Depois, Archbold formou duas equipes de exploradores, com a missão de percorrer o vale. Eram formadas por soldados holandeses, presidiários e membros da tribo dyak, todos acostumados a colher exemplares da flora e da fauna. Uma das equipes era liderada pelo capitão Teerink, e a outra, por um tenente chamado J.E.M. Van Arcken. Elas deveriam iniciar suas jornadas em extremidades opostas do vale, para que pudessem se encontrar mais ou menos a meio. Em agosto de 1938, as duas equipes começaram a caminhar através do alto capinzal que crescia no vale, passando de uma aldeia a outra. Se eles tivessem vindo de outras partes do vale, é provável que fossem recebidos com lanças e flechas. Mas os exploradores brancos eram tão estranhos e exóticos, tão distantes da guerra permanente que fazia parte do quotidiano das tribos, que foram recebidos com apenas uma leve curiosidade pelos homens adultos, e com timidez pelas mulheres e crianças. Os exploradores perceberam sinais de que os nativos praticavam o canibalismo, mas as tropas holandesas, fortemente armadas, nada tinham a temer. Por vezes, alguns nativos tentavam desencorajar os exploradores a rumar para a próxima aldeia.

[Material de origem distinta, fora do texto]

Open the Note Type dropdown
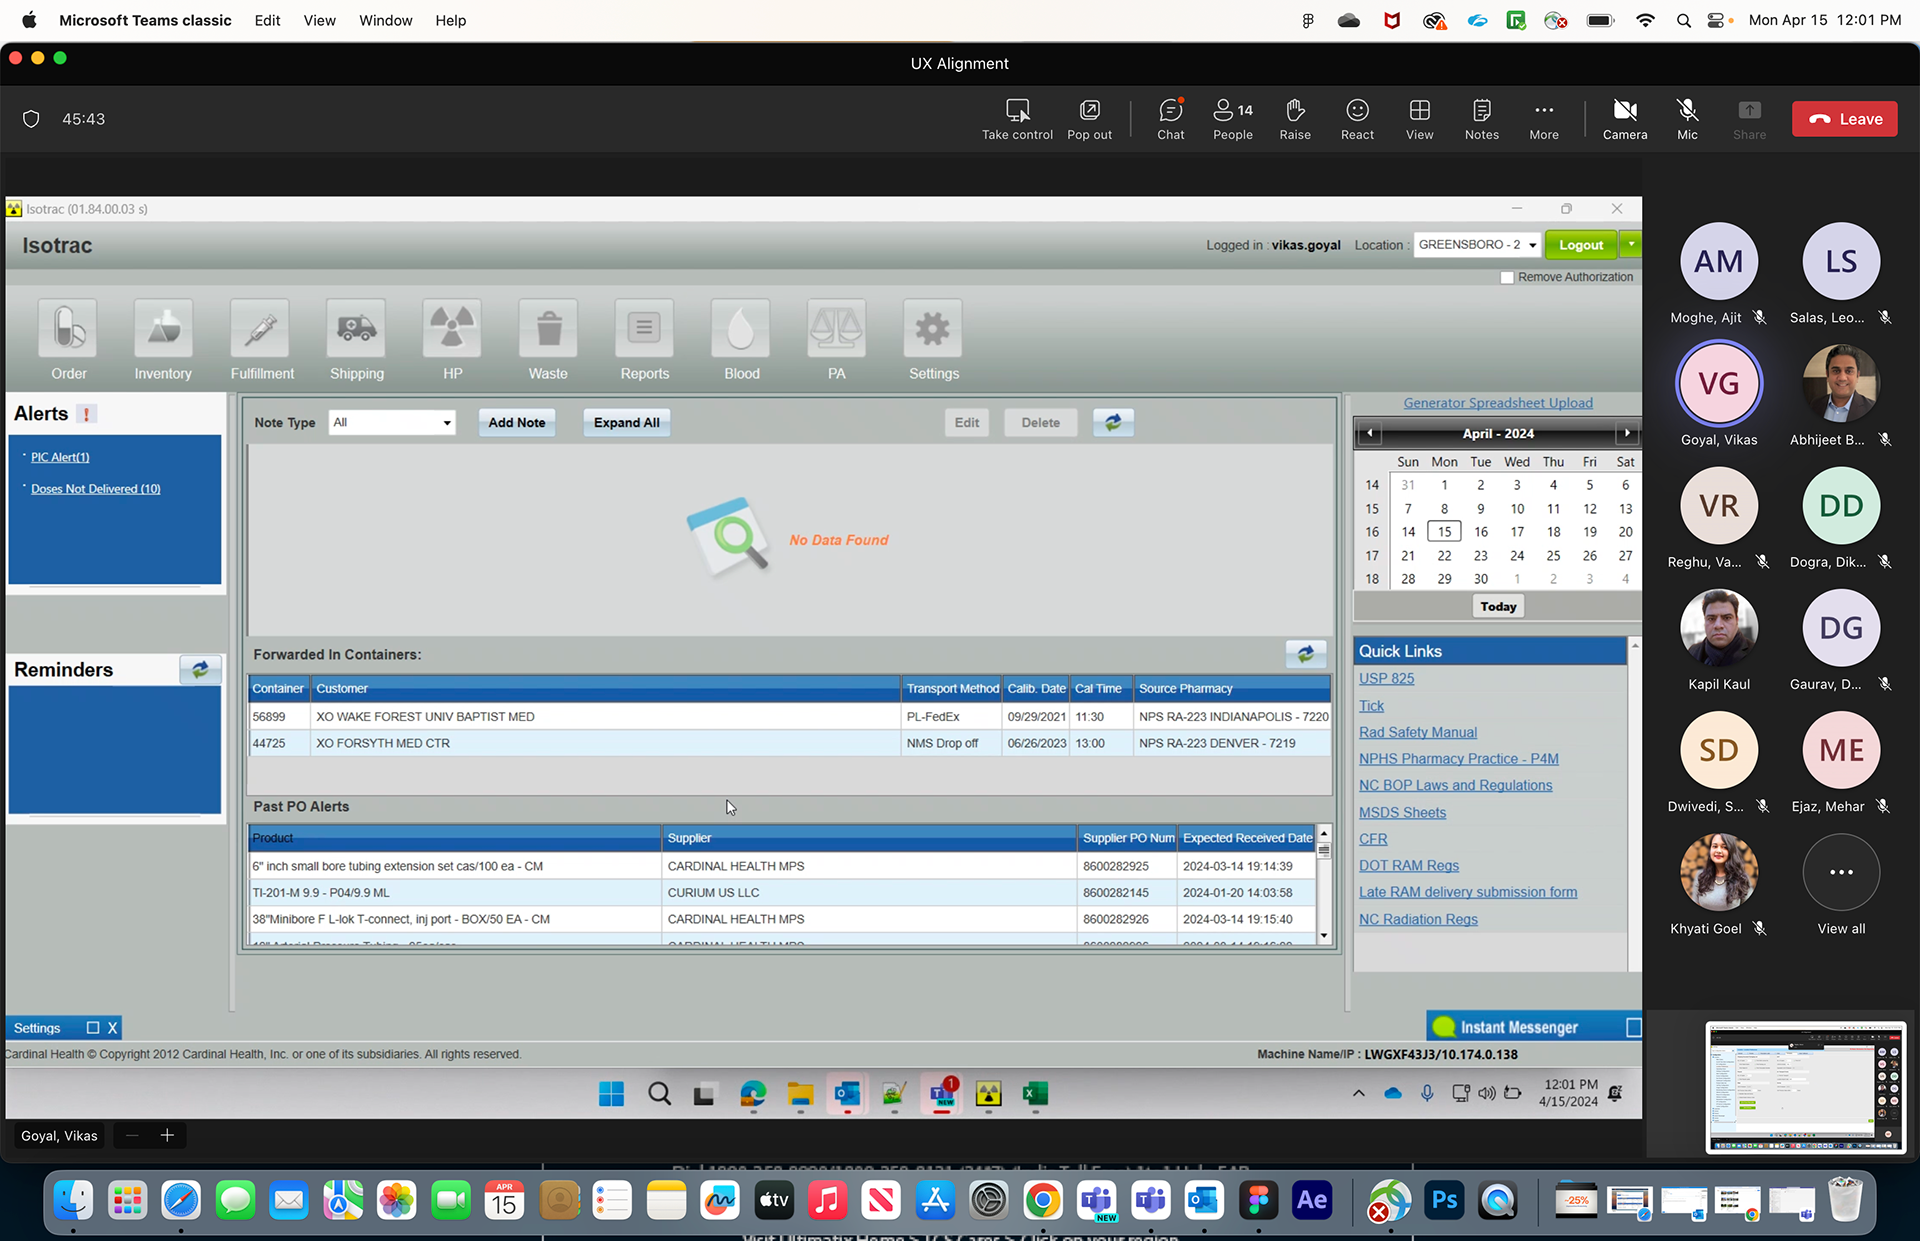The width and height of the screenshot is (1920, 1241). (x=392, y=423)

Para isso, enterravam gravetos no caminho, imitavam o disparo de flechas e permaneciam de braços dados à frente deles, formando uma barreira humana. As dificuldades linguísticas impediram o capitão Teerink e o tenente Van Arcken de encontrar uma explicação satisfatória. 

Segundo a interpretação Teerink, a atitude dos nativos teria um propósito mais protetor do que hostil. Ele entendia que os nativos não queriam que os visitantes fossem atacados pelos inimigos que viviam na aldeia seguinte. Essa era a sua convicção até um incidente ter ocorrido envolvendo um grupo de nativos e a equipe de exploradores liderada pelo tenente Van Arcken. Em agosto de 1938, ao se aproximarem do rio Baliem, no centro do vale, foram recebidos por um grande número de nativos trazendo nas mãos lanças, arcos e flechas. E eles interpretaram que estavam a ir na direção de território inimigo. Mas depois, durante a noite, quatro nativos chegaram ao acampamento e pediram para dormir por lá. Nesta altura Van Arcken ficou desconfiado e expulsou-os. No dia seguinte, Van Arcken descobriu que o caminho da equipe fora fechado com galhos de árvores, atrás dos quais se escondiam alguns jovens armados com lanças. Então os exploradores pegaram nas armas apontando-as para o ar, e os jovens nativos fugiram. E a coluna de soldados continuou a avançar com dois elementos a proteger a retaguarda. E foi então que aconteceu o incidente, dois nativos agarraram um deles por trás. Quando o outro soldado foi socorrê-lo, um dos nativos fez menção de cravar a lança no cabo. Foi na sequência disso que o nativo foi alvejado, e morreu. A versão oficial foi que o soldado matou o nativo em legítima defesa. Mas o capitão Teerink, o oficial holandês mais graduado, que liderava a outra equipa, não aceitou a explicação, exigindo a anexação do seu relatório ao relatório de Van Arcken. Van Arcken, por sua vez, reiterou a sua versão. No lugar do mapa onde o confronto ocorrera, ele desenhou uma seta e escreveu: “Local em que um nativo morreu devido a um ataque com lança.” A menos que a pessoa que examinasse o mapa estivesse bem-informada, a observação de Van Arcken parecia sugerir que tal morte havia resultado de um duelo fatal entre dois nativos.